Un’iniziativa pubblico-privata per il welfare
L’immobile, di proprietà dell’ASST Sette Laghi è parte del patrimonio inalienabile del sedime ospedaliero, sarà recuperato e trasformato in una quindicina di bilocali con ascensore e mansarda. Il progetto è stato donato dalla Fondazione Il Circolo della Bontà, che finanzierà anche l’arredo degli appartamenti. Il Comune di Varese ha rilasciato il permesso di costruire e il progetto è stato trasmesso alla Regione Lombardia per il passaggio alla fase esecutiva.
Gli oneri di urbanizzazione sono stati assolti da ASST Sette Laghi, che ha già definito i criteri di accesso agli alloggi per il personale sanitario.
“Un modello da replicare”
Il progetto ha ricevuto un finanziamento di oltre due milioni di euro dalla Regione Lombardia, e rappresenta un esempio concreto di collaborazione tra pubblico e privato su un tema delicato come quello dell’attrattività del personale sanitario.
«Pare una soluzione pratica e veloce recuperare questo stabile per attirare giovani infermieri e giovani medici nell’interesse di tutti – afferma Gianni Spartà, presidente della Fondazione Il Circolo della Bontà – Siamo soddisfatti perché il nostro progetto è stato compreso e condiviso dall’Assessorato regionale al Welfare, e le procedure sono state rapide. Si va oltre la beneficenza: stiamo facendo squadra con il servizio sanitario nazionale».

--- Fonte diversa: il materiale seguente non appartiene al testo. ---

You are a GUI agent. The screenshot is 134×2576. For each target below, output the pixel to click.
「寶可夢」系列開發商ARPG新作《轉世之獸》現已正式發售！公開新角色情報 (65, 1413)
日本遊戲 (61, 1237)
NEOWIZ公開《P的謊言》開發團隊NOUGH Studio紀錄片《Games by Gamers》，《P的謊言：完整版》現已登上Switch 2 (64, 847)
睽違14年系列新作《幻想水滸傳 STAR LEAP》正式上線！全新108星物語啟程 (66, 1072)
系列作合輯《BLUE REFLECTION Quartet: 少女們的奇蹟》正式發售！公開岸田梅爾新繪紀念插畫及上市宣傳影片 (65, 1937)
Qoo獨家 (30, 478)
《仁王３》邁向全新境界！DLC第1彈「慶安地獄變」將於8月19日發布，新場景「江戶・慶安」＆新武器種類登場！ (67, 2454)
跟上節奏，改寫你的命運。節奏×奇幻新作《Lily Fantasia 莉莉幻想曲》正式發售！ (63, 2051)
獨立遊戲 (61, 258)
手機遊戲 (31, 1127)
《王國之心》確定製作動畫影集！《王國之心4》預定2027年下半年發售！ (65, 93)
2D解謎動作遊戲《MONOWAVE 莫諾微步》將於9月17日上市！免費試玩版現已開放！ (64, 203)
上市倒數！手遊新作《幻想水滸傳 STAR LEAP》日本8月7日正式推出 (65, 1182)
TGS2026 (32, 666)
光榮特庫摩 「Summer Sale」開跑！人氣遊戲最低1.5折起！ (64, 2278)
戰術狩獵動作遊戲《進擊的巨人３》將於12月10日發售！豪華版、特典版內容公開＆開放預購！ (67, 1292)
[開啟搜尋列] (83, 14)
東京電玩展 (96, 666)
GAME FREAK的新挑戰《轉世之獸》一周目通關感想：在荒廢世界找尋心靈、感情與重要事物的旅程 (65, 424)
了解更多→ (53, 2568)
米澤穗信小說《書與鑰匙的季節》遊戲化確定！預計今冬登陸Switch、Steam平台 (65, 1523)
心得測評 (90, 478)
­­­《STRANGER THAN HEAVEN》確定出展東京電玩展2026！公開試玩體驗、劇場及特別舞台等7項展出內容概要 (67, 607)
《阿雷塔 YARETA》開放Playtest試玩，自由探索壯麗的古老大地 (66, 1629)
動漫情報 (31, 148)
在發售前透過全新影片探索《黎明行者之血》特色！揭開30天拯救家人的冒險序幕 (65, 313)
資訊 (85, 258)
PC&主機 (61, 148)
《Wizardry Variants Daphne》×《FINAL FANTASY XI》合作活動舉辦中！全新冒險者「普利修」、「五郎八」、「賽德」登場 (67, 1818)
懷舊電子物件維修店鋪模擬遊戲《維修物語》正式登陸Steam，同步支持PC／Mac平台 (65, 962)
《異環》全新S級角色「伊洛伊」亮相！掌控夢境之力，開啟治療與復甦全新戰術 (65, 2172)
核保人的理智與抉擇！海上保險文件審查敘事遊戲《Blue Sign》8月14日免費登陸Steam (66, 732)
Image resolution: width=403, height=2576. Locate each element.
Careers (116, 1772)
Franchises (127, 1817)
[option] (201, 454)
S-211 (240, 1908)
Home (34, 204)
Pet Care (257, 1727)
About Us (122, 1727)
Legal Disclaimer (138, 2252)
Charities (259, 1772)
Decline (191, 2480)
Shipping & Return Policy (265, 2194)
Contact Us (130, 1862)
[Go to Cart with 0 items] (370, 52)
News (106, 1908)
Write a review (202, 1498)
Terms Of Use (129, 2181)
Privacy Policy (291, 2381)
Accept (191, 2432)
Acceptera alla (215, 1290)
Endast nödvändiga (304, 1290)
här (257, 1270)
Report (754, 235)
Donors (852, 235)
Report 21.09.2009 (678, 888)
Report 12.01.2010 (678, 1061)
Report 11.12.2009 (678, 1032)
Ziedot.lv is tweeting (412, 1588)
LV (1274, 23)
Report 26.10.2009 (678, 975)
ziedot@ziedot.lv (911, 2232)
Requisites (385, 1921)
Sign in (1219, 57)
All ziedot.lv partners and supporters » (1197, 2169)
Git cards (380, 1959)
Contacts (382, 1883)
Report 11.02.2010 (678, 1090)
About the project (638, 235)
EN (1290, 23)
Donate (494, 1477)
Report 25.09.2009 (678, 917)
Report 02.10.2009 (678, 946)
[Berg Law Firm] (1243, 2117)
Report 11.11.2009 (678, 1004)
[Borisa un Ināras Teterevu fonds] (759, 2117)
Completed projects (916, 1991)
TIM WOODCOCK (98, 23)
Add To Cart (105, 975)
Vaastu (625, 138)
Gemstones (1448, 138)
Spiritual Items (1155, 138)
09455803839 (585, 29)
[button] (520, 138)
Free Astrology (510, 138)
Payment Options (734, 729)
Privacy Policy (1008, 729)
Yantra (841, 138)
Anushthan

Alloggi per incentivare chi lavora in corsia
Il progetto vuole essere un incentivo per favorire l’arrivo e la permanenza a Varese di giovani professionisti della sanità: «Consideriamo questa collaborazione con la Fondazione un modello riproducibile e uno stimolo verso la ricerca di motivazioni aggiuntive per reclutare personale – spiega Mauro Moreno, direttore generale di ASST Sette Laghi – Quell’edificio è stato abitato per anni da nostri dipendenti: trasformarlo in un mini convitto significa incentivare i giovani a vivere e lavorare qui».